Contrast enhancement predicting survival in integrated molecular subtypes of diffuse glioma: an observational cohort study
Purpose: To assess the predictive value of MRI gadolinium enhancement as a prognostic factor in the 2016 CNS WHO integrated glioma groups. Methods: 450 glioma patients were retrospectively assessed using gadolinium enhancement, survival, and relevant prognostic molecular data [isocitrate dehydrogenase (IDH); alpha-thalassemia/mental retardation syndrome X-linked (ATRX); chromosome 1p/19q loss of heterozygosity; and O6-methylguanine DNA methyltransferase (MGMT)]. Kaplan-Meier method was used to assess univariate survival data.
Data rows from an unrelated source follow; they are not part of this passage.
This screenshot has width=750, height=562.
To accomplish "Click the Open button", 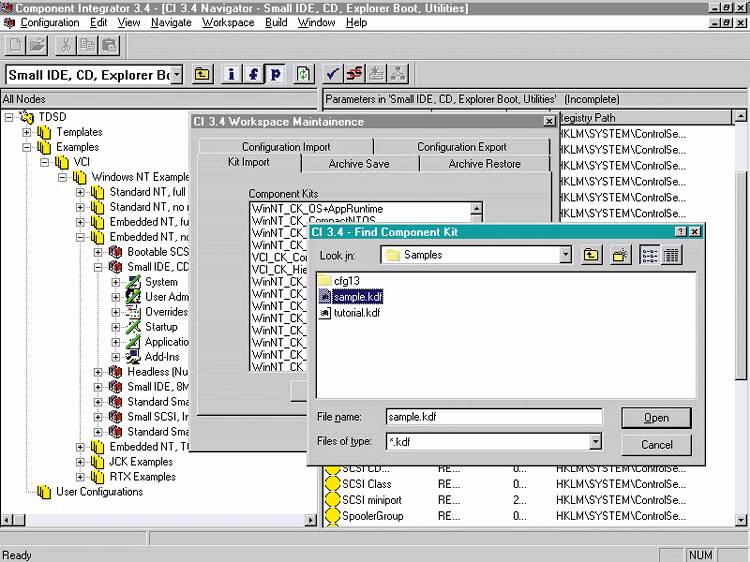I will tap(656, 418).
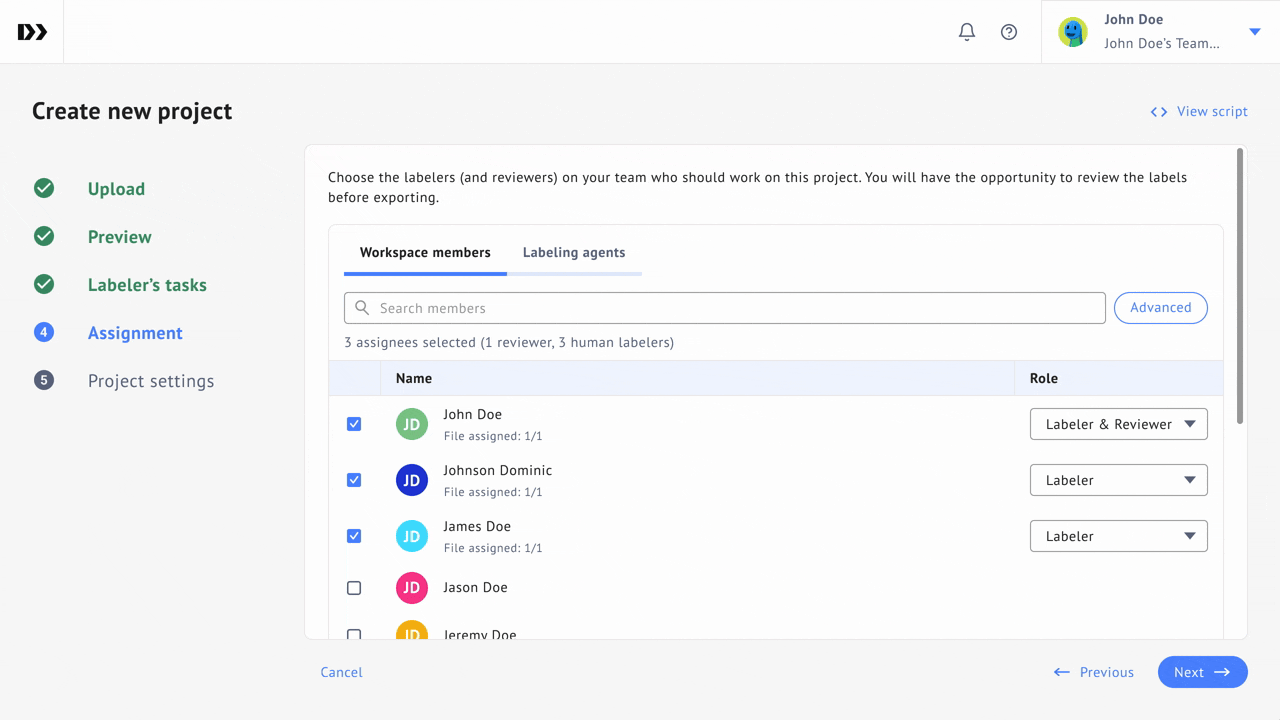This screenshot has width=1280, height=720.
Task: Expand Johnson Dominic's Labeler role dropdown
Action: (x=1118, y=480)
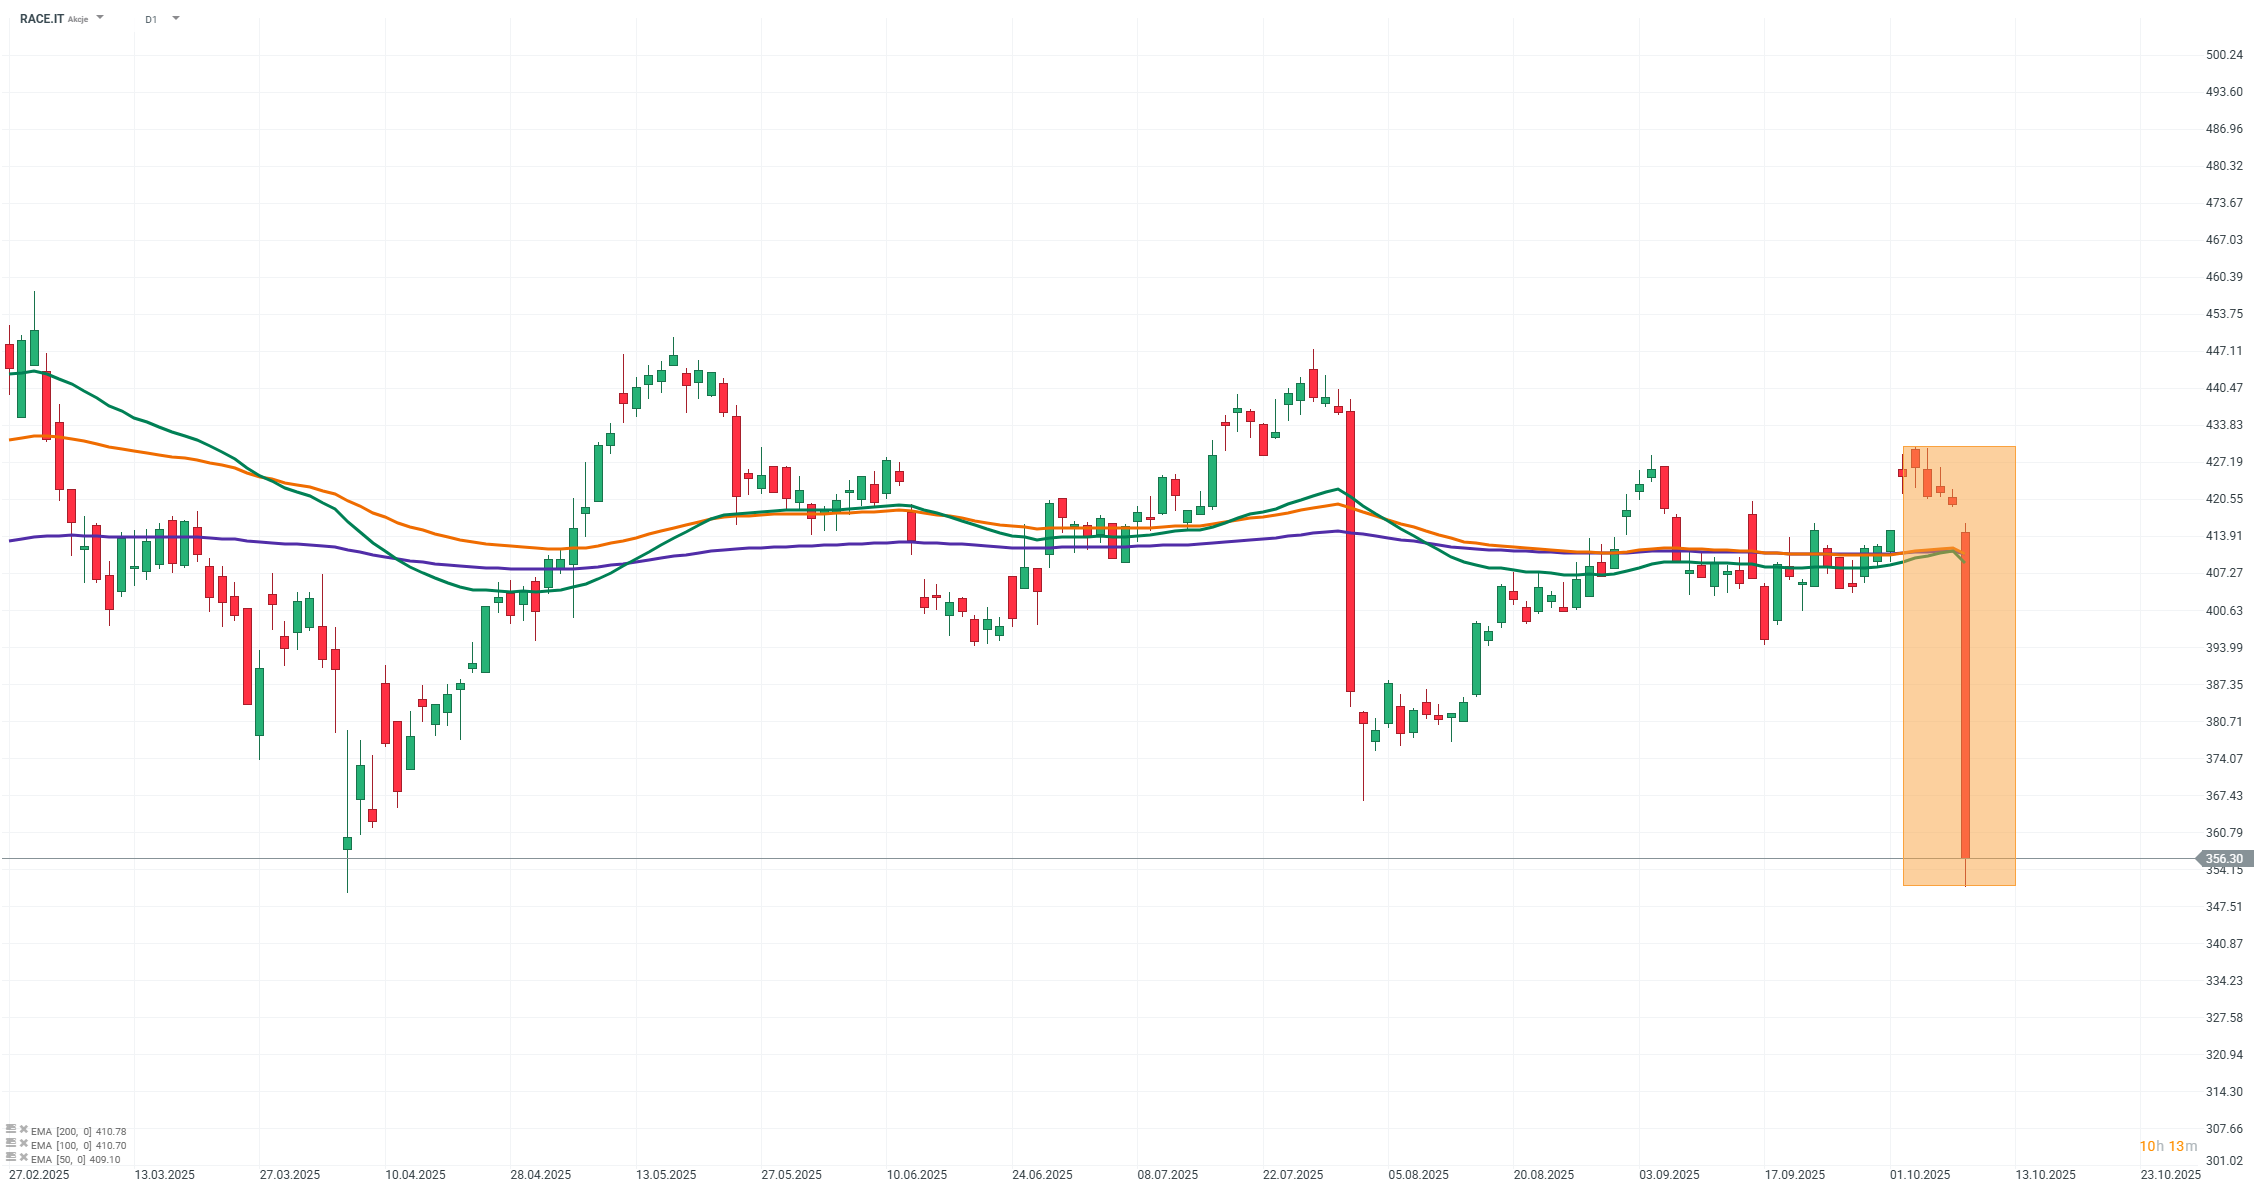The height and width of the screenshot is (1191, 2266).
Task: Click the 22.07.2025 date on time axis
Action: point(1293,1175)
Multivariate Cox proportional hazards model was performed on significant results from the univariate analysis. Results: There were significant differences in survival between patient age (p < 0.0001), WHO glioma grades (p < 0.0001), and integrated molecular profiles (p < 0.0001). Patients with IDH1/2 mutation, loss of ATRX expression, and methylated MGMT promoter showed significantly better survival than those with the IDH wild type (p < 0.0001), retained ATRX expression (p < 0.0001), and unmethylated MGMT promoter (p = 0.019). Survival was significantly better in patients without gadolinium enhancement (p = 0.009) who were in the IDH wild type glioma and glioma with retained ATRX expression groups (p = 0.018 and 0.030, respectively). Conclusion: In univariate analysis, the presence of gadolinium enhancement on preoperative MRI scans is an unfavorable factor for survival. Regarding the molecular subgroups, gadolinium enhancement is an unfavorable prognostic factor in gliomas with IDH wild type and those with ATRX retention. However, in multivariate analysis only patient age, IDH1/2 mutation status, MGMT promoter methylation status, and WHO grade IV are relevant for predicting survival.